WHAT IS REQUIRED :: Let the output be exactly the lines from the one containing "Viewport: 430px width, 287px height." through the end of the records below, both included.
[Opening RECORDS PROVIDED section]
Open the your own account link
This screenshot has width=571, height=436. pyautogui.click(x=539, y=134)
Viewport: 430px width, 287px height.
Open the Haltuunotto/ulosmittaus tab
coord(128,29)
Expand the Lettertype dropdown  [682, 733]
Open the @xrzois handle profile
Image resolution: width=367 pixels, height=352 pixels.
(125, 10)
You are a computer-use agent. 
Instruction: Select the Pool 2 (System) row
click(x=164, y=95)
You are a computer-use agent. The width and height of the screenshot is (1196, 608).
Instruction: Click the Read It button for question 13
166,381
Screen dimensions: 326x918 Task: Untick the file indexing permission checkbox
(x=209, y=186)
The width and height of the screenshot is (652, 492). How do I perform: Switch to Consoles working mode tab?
[Closing RECORDS PROVIDED section]
ANSWER TO THIS TASK ::
Viewport: 430px width, 287px height.
Open the Haltuunotto/ulosmittaus tab
coord(128,29)
Expand the Lettertype dropdown  [682, 733]
Open the @xrzois handle profile
Image resolution: width=367 pixels, height=352 pixels.
(125, 10)
You are a computer-use agent. 
Instruction: Select the Pool 2 (System) row
click(x=164, y=95)
You are a computer-use agent. The width and height of the screenshot is (1196, 608).
Instruction: Click the Read It button for question 13
166,381
Screen dimensions: 326x918 Task: Untick the file indexing permission checkbox
(x=209, y=186)
The width and height of the screenshot is (652, 492). How do I perform: Switch to Consoles working mode tab?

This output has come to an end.